Find each line below that includes "Switch", then copy it.

* [Task data]
⟨

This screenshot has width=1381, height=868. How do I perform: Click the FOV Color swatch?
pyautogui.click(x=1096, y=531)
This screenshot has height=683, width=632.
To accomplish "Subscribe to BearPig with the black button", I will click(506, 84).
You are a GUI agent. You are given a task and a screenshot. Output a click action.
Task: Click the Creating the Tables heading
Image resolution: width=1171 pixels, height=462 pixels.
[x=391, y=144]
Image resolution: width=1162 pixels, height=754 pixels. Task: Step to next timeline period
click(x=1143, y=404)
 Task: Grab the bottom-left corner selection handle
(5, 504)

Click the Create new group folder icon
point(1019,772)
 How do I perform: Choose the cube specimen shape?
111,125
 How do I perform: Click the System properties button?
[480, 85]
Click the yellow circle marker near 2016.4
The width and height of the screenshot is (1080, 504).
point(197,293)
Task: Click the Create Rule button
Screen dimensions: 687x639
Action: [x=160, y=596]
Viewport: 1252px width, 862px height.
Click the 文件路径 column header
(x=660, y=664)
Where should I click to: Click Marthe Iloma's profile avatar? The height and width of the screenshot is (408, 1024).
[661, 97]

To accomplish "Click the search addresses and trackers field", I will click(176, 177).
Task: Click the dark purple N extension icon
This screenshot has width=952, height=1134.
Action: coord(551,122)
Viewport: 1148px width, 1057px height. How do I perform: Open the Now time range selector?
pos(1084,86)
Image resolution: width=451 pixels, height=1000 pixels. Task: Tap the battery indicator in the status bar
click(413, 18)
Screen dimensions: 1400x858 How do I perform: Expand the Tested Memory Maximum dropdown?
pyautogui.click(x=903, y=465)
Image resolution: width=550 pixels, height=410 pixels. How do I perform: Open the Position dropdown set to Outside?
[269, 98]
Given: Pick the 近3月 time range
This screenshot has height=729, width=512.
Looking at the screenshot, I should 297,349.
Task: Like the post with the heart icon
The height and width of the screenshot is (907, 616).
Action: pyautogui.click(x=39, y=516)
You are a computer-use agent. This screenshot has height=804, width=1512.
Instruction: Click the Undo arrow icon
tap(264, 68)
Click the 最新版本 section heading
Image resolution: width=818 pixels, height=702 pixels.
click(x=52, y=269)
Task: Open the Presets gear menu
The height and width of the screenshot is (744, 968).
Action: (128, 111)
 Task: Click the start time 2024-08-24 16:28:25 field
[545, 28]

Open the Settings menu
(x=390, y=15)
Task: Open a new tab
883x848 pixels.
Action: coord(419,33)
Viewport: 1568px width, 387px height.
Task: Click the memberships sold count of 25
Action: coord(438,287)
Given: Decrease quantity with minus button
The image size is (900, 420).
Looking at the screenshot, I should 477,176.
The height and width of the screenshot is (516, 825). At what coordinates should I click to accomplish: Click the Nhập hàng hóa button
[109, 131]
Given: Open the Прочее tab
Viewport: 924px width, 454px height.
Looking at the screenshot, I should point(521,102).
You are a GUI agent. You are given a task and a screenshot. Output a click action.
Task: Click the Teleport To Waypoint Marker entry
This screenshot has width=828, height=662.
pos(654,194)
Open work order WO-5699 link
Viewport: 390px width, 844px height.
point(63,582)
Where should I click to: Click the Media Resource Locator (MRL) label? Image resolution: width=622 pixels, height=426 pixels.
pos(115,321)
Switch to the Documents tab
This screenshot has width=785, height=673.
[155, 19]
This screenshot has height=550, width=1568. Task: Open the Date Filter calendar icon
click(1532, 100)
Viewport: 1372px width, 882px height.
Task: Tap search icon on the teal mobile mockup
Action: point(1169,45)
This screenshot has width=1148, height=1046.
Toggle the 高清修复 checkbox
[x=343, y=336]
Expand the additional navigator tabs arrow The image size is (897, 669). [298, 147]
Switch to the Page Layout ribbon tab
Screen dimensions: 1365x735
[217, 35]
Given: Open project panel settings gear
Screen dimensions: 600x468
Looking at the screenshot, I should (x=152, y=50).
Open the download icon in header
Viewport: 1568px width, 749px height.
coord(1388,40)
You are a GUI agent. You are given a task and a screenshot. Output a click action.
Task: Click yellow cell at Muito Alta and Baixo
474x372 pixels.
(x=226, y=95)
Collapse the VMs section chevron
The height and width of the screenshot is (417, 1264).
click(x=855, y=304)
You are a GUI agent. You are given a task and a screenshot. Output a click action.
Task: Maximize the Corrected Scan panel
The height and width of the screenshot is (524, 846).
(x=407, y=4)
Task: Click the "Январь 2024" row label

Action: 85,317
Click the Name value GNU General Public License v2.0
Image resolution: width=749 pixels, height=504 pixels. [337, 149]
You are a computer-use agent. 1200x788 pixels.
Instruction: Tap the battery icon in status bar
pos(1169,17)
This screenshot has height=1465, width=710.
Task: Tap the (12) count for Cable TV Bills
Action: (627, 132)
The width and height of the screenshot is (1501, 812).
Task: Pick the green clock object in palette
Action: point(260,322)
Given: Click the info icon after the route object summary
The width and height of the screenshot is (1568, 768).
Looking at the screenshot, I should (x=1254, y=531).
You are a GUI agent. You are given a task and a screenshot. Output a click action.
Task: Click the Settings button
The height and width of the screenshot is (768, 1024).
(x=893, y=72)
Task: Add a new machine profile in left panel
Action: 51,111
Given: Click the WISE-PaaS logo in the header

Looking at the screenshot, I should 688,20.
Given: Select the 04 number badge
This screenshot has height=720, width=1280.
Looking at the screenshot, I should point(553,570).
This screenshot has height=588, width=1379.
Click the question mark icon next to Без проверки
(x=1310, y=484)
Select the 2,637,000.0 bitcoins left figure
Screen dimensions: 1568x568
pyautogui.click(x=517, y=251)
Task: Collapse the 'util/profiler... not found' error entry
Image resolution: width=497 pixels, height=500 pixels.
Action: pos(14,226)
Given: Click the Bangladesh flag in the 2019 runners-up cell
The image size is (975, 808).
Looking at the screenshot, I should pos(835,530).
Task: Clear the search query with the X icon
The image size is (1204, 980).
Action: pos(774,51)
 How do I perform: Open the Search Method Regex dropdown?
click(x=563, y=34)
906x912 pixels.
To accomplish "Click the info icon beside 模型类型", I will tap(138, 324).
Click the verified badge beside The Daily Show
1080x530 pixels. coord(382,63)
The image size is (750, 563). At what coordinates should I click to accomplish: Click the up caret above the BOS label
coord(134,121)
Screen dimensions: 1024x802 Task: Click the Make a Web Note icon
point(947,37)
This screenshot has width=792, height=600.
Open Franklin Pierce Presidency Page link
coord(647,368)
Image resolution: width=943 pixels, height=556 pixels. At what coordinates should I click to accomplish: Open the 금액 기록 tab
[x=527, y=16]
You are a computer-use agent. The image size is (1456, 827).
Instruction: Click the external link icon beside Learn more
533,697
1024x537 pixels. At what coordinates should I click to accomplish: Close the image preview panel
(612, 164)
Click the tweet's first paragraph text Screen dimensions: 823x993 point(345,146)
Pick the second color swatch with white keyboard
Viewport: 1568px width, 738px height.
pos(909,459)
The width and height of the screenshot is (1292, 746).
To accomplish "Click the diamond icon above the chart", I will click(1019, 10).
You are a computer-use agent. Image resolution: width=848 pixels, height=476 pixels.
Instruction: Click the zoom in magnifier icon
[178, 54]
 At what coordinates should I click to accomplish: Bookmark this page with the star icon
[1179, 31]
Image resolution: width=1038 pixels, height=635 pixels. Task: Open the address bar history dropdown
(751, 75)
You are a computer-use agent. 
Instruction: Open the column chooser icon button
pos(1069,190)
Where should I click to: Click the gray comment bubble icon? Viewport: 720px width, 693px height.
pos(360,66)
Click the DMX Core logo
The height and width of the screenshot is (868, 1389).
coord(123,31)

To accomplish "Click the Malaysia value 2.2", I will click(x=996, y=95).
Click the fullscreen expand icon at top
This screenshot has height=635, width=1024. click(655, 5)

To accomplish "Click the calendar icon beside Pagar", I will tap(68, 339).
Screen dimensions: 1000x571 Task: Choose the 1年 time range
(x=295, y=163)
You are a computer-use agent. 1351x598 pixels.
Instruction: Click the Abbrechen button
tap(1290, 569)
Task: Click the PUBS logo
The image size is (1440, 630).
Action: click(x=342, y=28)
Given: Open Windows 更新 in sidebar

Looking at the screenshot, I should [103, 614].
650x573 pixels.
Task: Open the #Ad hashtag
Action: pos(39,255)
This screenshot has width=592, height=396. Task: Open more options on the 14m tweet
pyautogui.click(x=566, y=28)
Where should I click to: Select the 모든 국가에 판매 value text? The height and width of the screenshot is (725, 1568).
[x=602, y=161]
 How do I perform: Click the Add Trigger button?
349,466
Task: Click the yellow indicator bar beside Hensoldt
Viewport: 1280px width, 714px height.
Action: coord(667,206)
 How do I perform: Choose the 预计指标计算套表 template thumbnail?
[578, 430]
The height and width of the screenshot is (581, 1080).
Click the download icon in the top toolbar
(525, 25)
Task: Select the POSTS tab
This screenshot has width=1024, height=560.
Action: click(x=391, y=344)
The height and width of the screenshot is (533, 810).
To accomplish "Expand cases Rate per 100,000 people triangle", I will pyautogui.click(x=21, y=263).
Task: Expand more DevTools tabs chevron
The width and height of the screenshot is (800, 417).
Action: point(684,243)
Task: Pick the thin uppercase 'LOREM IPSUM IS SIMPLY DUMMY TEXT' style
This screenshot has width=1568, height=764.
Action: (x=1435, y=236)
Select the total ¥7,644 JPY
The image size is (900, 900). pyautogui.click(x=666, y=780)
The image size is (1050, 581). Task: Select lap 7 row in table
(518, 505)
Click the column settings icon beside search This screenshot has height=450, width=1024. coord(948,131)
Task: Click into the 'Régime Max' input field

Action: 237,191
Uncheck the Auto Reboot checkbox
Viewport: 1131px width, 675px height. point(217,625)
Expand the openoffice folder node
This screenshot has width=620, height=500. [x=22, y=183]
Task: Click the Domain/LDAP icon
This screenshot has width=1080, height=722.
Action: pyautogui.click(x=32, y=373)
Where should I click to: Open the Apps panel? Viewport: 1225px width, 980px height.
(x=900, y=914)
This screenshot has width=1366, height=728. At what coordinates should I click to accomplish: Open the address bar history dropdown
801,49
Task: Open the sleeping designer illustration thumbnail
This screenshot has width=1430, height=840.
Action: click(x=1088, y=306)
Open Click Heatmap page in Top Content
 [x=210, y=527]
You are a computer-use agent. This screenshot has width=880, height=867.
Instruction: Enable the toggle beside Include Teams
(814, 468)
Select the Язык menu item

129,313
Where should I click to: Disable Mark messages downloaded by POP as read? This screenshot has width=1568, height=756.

⟩

* [Result of the exercise]
Switch to the Documents tab
Switch to the Page Layout ribbon tab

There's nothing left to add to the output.